Самые тертые и крутые скупали старую или краденную технику, сколачивали бригады из ошалевших от безденежья мужиков, запасались ксивами на делянки у продажных лесников и, как хищники, рубили все подряд. По ночам с надрывным воем шли по длинным лесным дорогам в балтийские порты перегруженные лесовозы. Без лишних проволочек они прямиком подходили к бортам сухогрузов с чужими скандинавскими флагами, и когтистая лапа крана захватывала наши северные елки и уносила их в темные трюмы. Расплачивались тут же, наличкой, набитой в дешевые китайские сумки. При свете фар, над раскаленными радиаторами грузовиков деньги пересчитывались только по толстым перевязанным веревкой пачками: этих, из леса, обмануть боялись.
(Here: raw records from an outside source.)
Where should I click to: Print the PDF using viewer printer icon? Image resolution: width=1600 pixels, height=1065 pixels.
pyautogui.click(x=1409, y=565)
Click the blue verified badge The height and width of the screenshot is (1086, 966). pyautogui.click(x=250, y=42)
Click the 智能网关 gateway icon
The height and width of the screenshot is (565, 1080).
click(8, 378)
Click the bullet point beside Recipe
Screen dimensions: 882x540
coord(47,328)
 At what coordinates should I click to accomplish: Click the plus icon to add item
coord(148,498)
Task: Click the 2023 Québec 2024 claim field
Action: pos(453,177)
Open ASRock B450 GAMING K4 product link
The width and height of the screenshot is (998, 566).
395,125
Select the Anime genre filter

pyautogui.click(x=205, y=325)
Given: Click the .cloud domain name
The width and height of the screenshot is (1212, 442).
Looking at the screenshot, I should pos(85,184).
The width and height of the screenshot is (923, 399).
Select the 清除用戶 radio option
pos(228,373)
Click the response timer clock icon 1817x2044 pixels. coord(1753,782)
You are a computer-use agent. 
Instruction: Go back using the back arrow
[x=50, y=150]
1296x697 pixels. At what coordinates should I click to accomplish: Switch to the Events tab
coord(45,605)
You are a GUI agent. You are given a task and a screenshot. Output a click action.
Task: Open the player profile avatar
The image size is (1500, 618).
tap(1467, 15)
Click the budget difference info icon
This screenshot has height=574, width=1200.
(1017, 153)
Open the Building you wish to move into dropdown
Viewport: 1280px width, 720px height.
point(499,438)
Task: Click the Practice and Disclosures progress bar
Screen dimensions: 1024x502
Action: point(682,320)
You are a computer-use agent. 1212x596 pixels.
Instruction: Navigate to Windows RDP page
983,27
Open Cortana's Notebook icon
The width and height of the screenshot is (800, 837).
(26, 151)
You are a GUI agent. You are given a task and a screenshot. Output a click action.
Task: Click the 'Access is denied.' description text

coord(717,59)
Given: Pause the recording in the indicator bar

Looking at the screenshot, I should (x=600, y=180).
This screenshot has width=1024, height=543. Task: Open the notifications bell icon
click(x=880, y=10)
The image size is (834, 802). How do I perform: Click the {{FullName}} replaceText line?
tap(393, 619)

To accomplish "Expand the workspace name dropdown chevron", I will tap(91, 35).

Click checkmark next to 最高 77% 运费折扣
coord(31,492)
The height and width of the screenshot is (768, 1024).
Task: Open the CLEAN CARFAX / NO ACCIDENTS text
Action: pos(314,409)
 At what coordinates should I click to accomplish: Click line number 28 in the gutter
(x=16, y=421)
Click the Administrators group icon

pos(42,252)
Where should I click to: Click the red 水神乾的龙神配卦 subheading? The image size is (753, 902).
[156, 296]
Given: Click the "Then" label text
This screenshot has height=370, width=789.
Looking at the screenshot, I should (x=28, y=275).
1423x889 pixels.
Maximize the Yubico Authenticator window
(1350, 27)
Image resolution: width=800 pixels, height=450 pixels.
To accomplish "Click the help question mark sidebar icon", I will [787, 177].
The most brave and cool of them bought old or stolen equipment, and hammered together teams of crazed from the lack of money men, alcohol-hungry and ruthless. Bribing or intimidating corrupt and defenseless foresters, getting permits from them, these predators chopped down twice or thrice as much, leaving only bald hills that have been once thick with beautiful north-Russian woods. In the nights, with the hysterical roaring, groans, and squeaks overloaded trucks hauled their lumber through long back roads to the Baltic ports. Reaching the pierces, trucks with no delay drew near to cargo ships with Scandinavian flags, and a sharp-clawed paw of the crane hurriedly grabbed northern fir-trees and carried them down to the deep holds. This hard men’s lumber was paid on the spot, immediately, with cash from the cheap canvas bags. Packs of the money, tied up by rope bands, were hurriedly counted by the truck’s head lights on its hot and steaming radiators. No one ever tried to cheat here, for these neat Europeans were really afraid of the wild men from the woods.